$1.8trn in subsidies funding the ‘destruction’ of nature, report warns
More than $1.8trn in subsidies is being funneled into sectors and practices that are contributing to the "destruction of nature and changing our climate", a new report warns.
The new warning has been issued in a report from The B Team and supported by Business for Nature. It found that globally, more than $640bn has been provided in subsidies to the fossil fuel industry, alongside $520bn to harmful practices in the agriculture industry. The report also finds that $350bn a year flows into the “unsustainable use of freshwater” and the management of water in ways that contribute to water pollution.

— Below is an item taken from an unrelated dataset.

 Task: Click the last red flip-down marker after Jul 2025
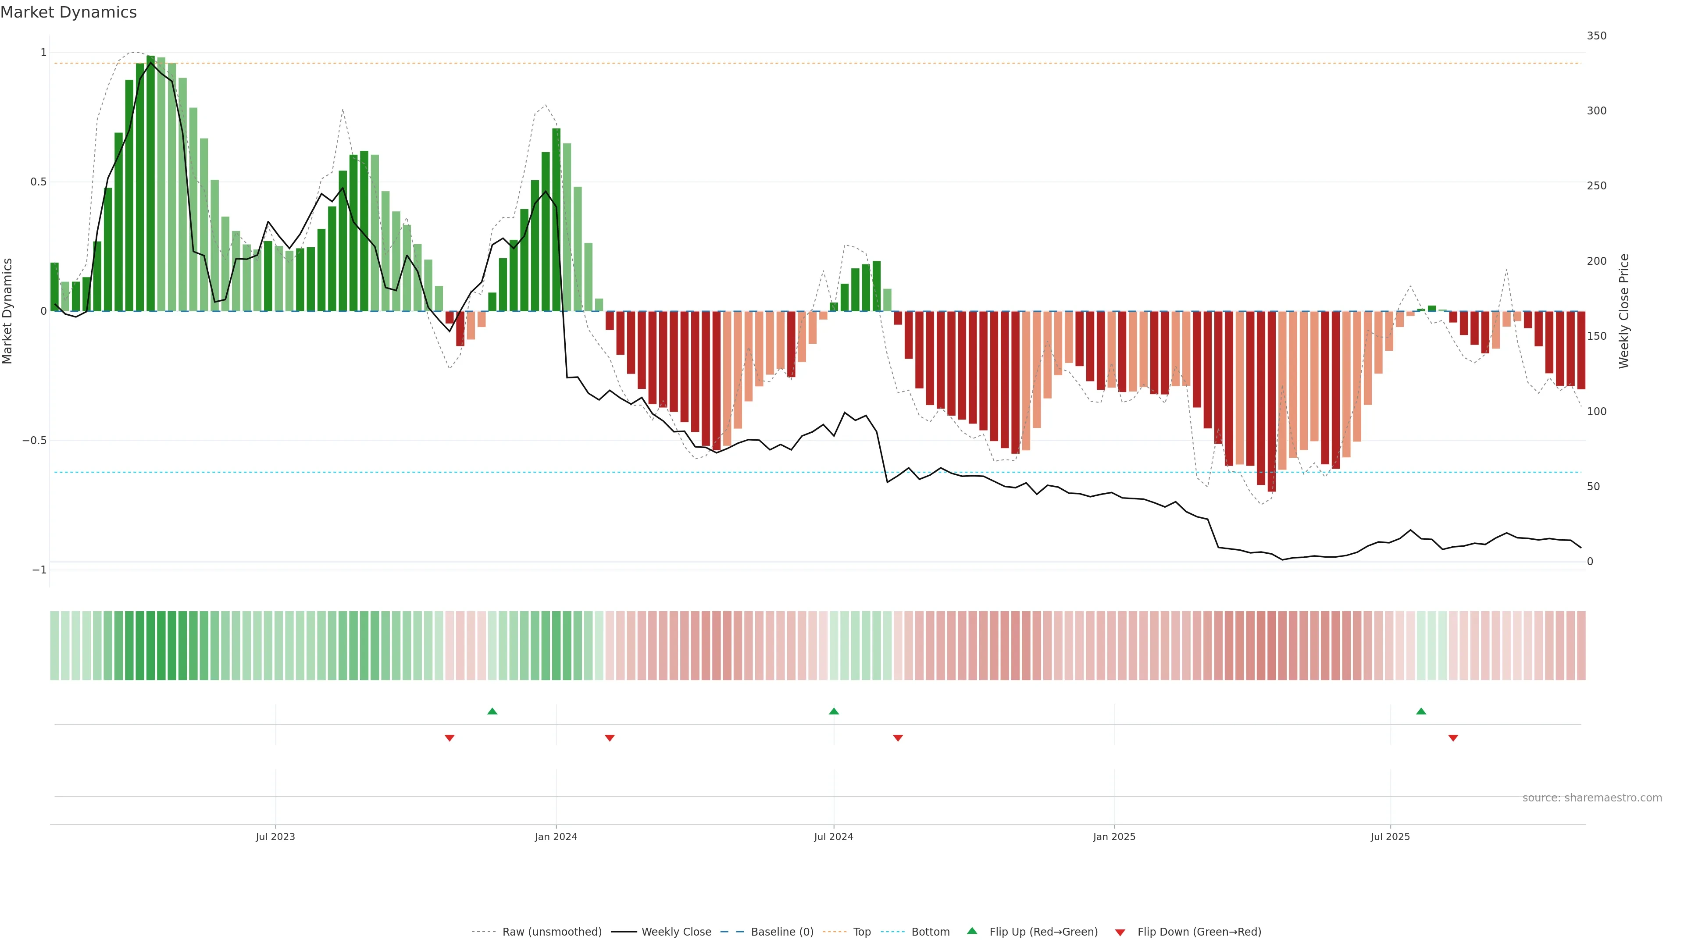coord(1453,738)
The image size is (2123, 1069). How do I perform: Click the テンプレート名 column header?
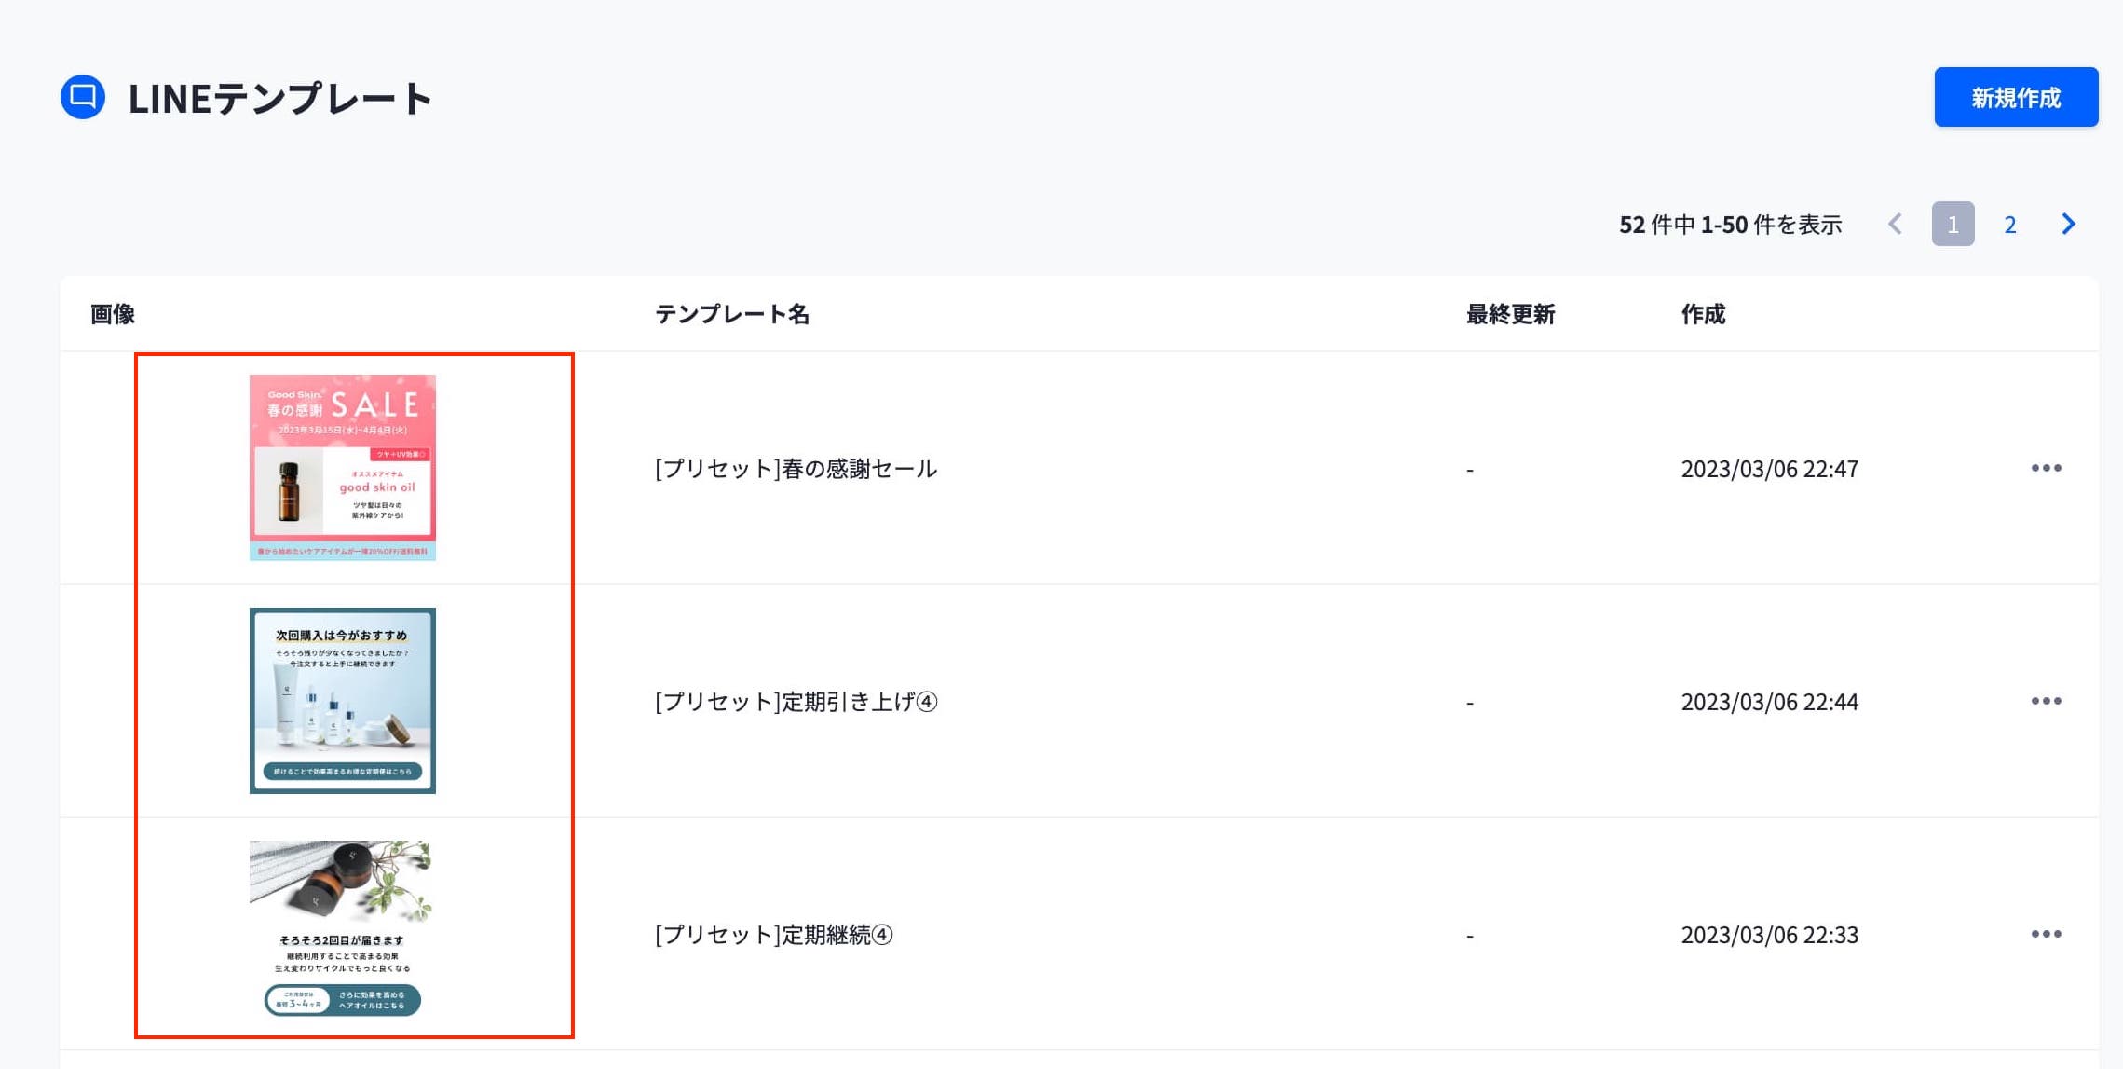(x=732, y=315)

In total, the world is spending the equivalent of 2% of global GDP – around $1.8trn – on the subsidies that are causing ecosystem collapse and species extinction.
Christiana Figueres, former Executive Secretary of the UNFCCC and B Team Leader, said: “Nature is declining at an alarming rate, and we have never lived on a planet with so little biodiversity. At least $1.8trn is funding the destruction of nature and changing our climate, while creating huge risks for the very businesses who are receiving the subsidies. In the meantime, we still have not met the Paris Agreement climate finance target of $100bn per year.
“Harmful subsidies must be redirected towards protecting the climate and nature, rather than financing our own extinction.”
The report estimates that the three sectors receive more than 80% of all environmentally harmful subsidies per year.
The report comes two weeks ahead of the UN Convention on Biological Diversity (CBD) COP15 Open Ended Working Group meeting in Geneva. The two organisations are calling for the redirection of finance in order to unlock the estimated $711bn needed to halt the loss of nature with the $500bn annual subsidy reform issued in the current draft framework to be strengthened.
Last year, a group of investors worth more than $10.6trn in assets under management issued a statement prior to the CBD COP15 negotiations, calling for heightened global action to end deforestation and ensure sustainable land use.
World leaders were set to meet in person in Kunming, China for COP15 last year. The discussions were set to take place in order to ratify a “Paris-style” agreement to halt Earth’s sixth mass extinction by improving biodiversity.
However, due to restrictions and health concerns caused by the coronavirus pandemic, China and the CBD have confirmed that COP15 will be split into an online event that took place last year, with in-person negotiations to follow this year.
The UN unveiled draft plans for the summit in July. The plan states that “urgent political action” is needed “globally, regionally and nationally to transform economic, social and financial models so that the trends that have exacerbated biodiversity loss will stabilise in the next ten years and allow for the recovery of natural ecosystems in the following 20 years”.
The document notes that biodiversity loss will need to be halted by 2030 and a net-positive impact delivered thereafter. The draft plan targets a tenfold reduction in extinction rates and a halving of the risk of species extinctions by 2030.
Commenting on the announcement Mary Robinson, former President of Ireland and B Team Leader, said: “Climate action is at a crossroads, in part because of the large scale of public money flowing to harmful industries and practices. We need to see thorough subsidy reform from governments and businesses, with social and environmental considerations at the heart, to ensure a just and equitable transition for all.”